Has C8 made hot spare possible

2 years ago, the hot spare thread was closed with no practical solution.

I think the C8 may have changed things.

Our custom smarthome is in rual western montanna is designed to have zero single points of failure.

The lighting and controls for the entire home are zigbee and zwave based with zero physical controls.

From dual wells to hvac everything has a hot spare. Except the hubitat.

  1. Does the new radio migration capibility allow c8 to c8 migration?

  2. I suspect yes.
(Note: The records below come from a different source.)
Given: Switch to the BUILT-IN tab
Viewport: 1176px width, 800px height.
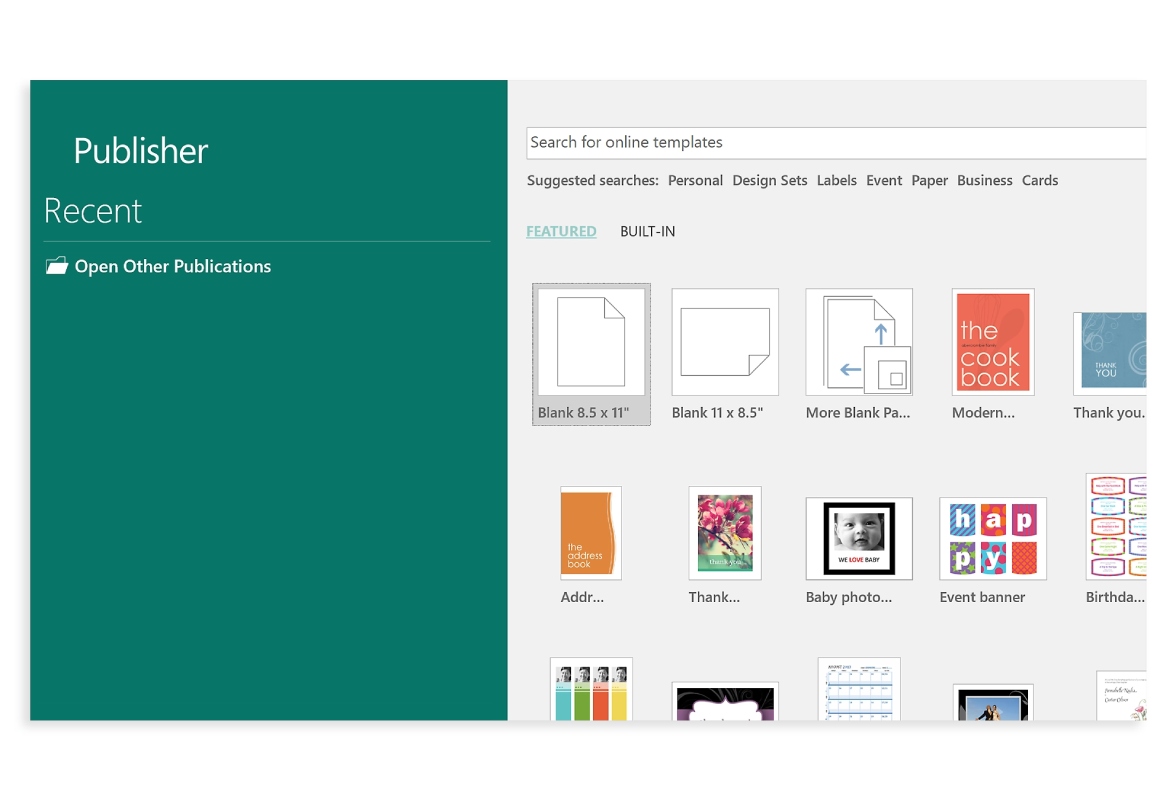Looking at the screenshot, I should click(x=647, y=232).
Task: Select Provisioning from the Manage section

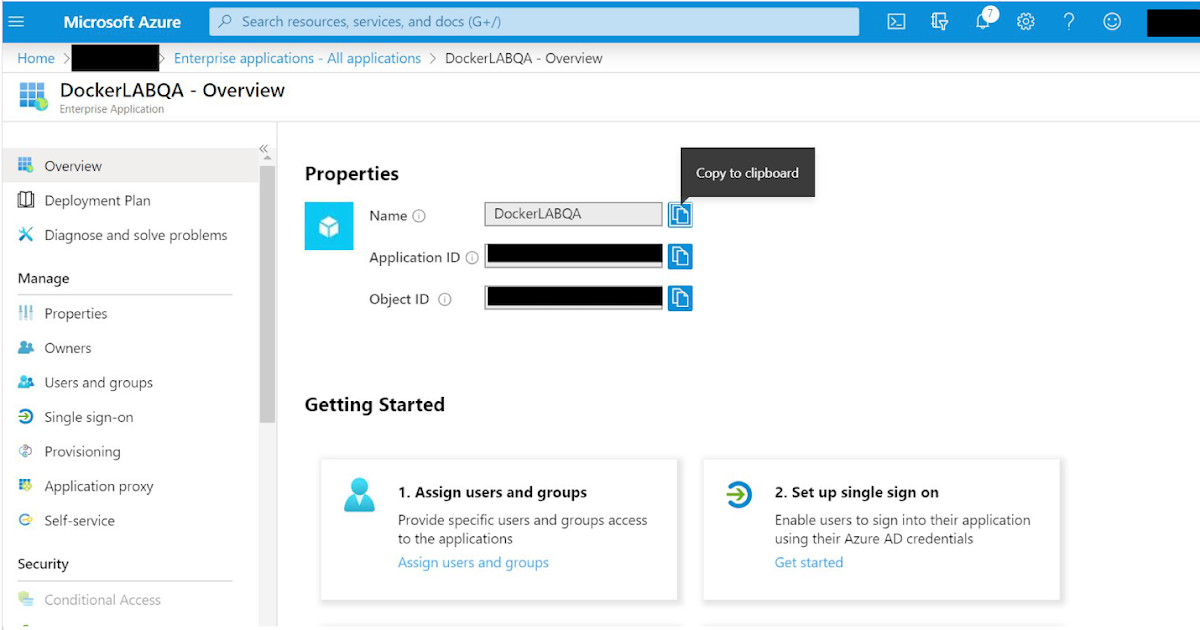Action: click(x=82, y=451)
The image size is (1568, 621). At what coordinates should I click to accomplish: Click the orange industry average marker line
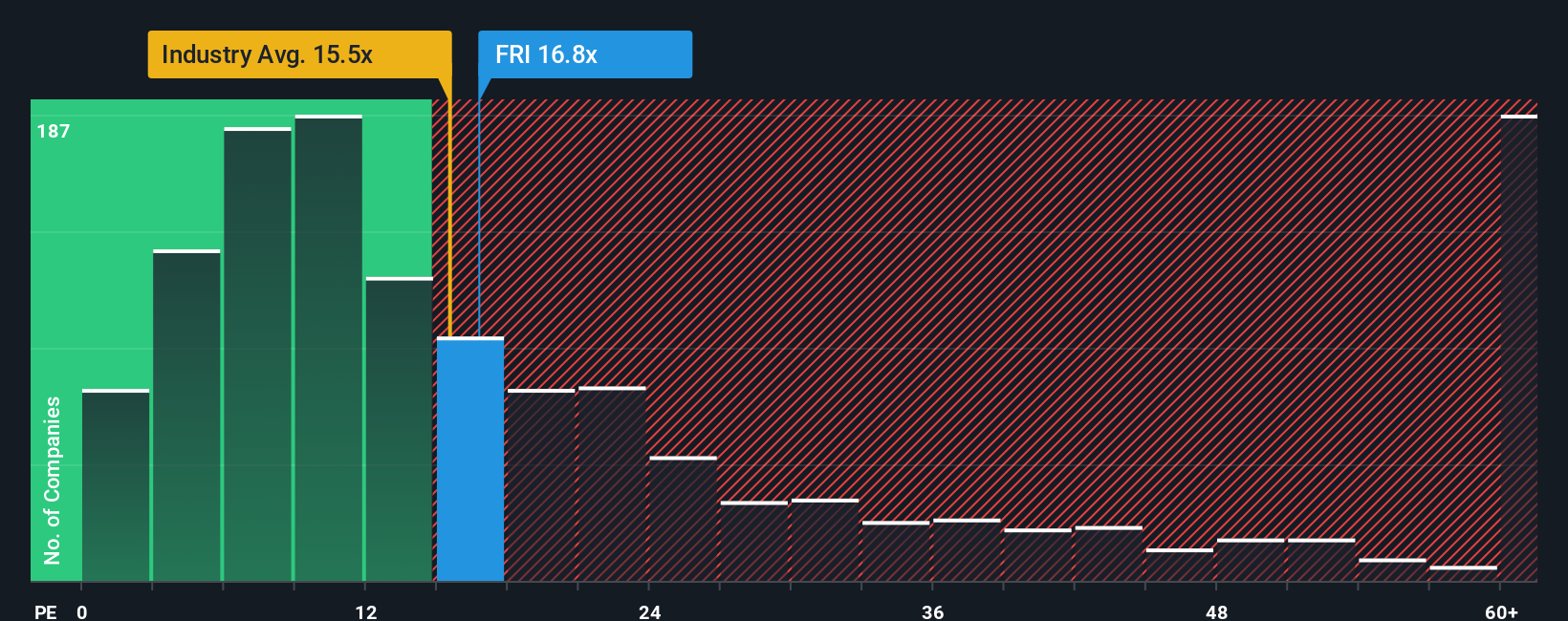pyautogui.click(x=449, y=218)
Is a C8 hot spare configuration now possible with two hubs using the same backup?

  3. Can one hub be configured to watch the other and take over on failure?

Here is the business opertunity for HE:

Sell pairs of C8s with hub protect as a package.

More than just saving time, this system makes it possible to construct homes like ours (1/3rd less wire) that do not risk going dark, even for a few days, due to a single point controller failure.

I would aapreciate an answer from HE soon enough to take advantage of introductory pricing on the C8. I have one on the way and if the answer to hot sparing is yes, I will be buying another.

1 Like

Yes, and I was able to test it.

Cold spare, yes. Hot spare... not out of the box. But I could see a scenario where you did a restore to an offline C8 regularly and had a "near-line spare" so to speak.

Hmmm. I wonder if you could have the hot standby C8 sitting there with radios off and pinging the online C8. If the heartbeat failed it would shut down the online C8 and turn its own radios on. Possibly! But then there would be cloud integrations that need to be reset and the standby C8 would have to assume the IP of the dead C8... could be a bit tricky. Maybe you could put them both behind a load balancer and use. VIP? But now you're starting to get Into some serious complexity.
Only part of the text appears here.